First there was t-ball when I was five or six -- the only girl on the Pirates. The coaches put stars on our hats for doing good things. I don't know: hitting, catching, diving, sliding. When I was eight, I played slow-pitch softball at St. Elisabeth in the San Fernando Valley. Good Catholic schoolgirl by week, fierce competitor every Saturday. Eight years old. I loved it. I longed for it.

And back then, I looked forward to sleep time because I'd lie awake at night and imagine myself putting on a baseball uniform in order to play these games. Except I wasn't putting on the league-issued, quarter-sleeved shirt with the team name emblazoned in cursive across the front. The uniform I imagined as I fought off sleep came with everything that Major League Baseball players had: White pants! Stirrups! Blue belt (Dodgers fan)! Sweet cleats! Pressed jersey tucked in neatly! A Rawlings glove! And finally: The Hat.
In my fantasy, I walked out of the girls' bathroom alone, batting gloves, worn and crusted from the diamond's dirt and my sweat, slapped together and hanging out of my back-right pocket. The sun was always shining and the team was always waiting. So were the girls. I'm not sure who these girls were but they were there, awaiting my arrival in the stands while double-fisting boxes of Nerds and Red Vines.

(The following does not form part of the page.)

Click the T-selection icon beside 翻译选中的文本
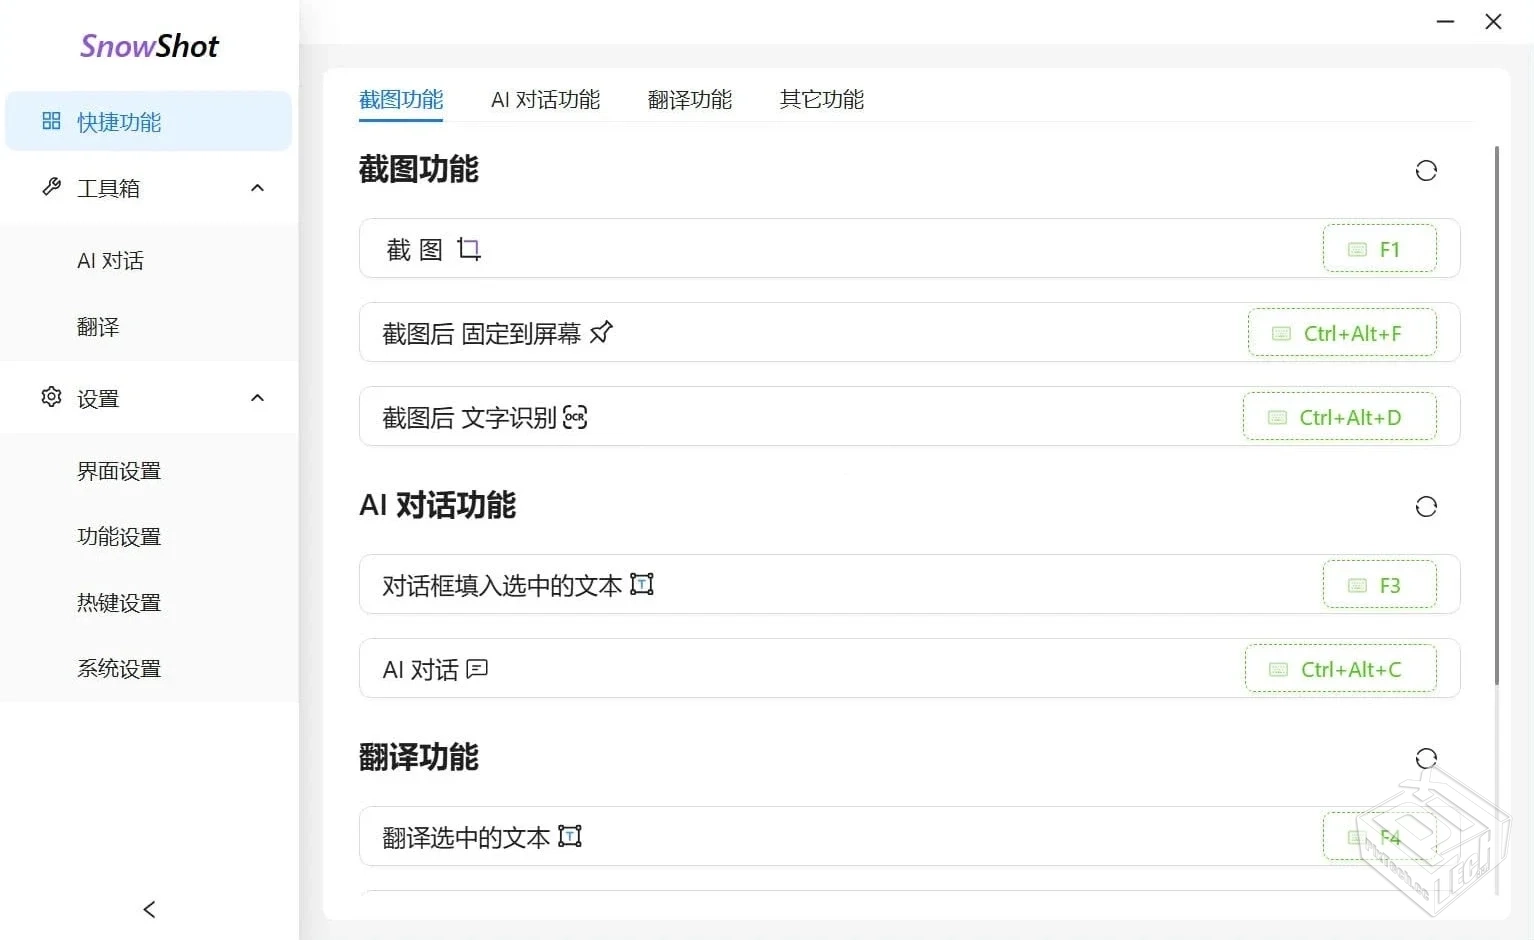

It doesn't matter who they were. Or who their mothers or fathers. I relied on them all and the successful production of the softball league each fall. I needed somewhere to go. I needed there to be people who needed me to show up to play. I needed that to never go away.
These elementary school sports lead to high school sports, which meant I had somewhere to be every day after school. They meant survival.
But sports require equipment. I'm not sure how my mom got her hands on all of the supplies for me, but she did. Other kids aren't so lucky, which brings me back to the local news and these Bay Area brothers. I won't rehash the entire story; you can watch it on your own time.
The gist of it is that there are two boys who live in San Jose who went rooting around in their garage on dad's orders one day and came across all their old equipment. So they decided to do what any normal 11- and 13-year-old boys would do: They started a foundation called Baseball Buddies to collect old and not-so-old baseball equipment to donate to kids who might not be able to afford it.
So if you're a so-called helicopter parent or just have a mitt lying around somewhere that a kid could use, find Baseball Buddies or something else like it. Donate something. And maybe save a life.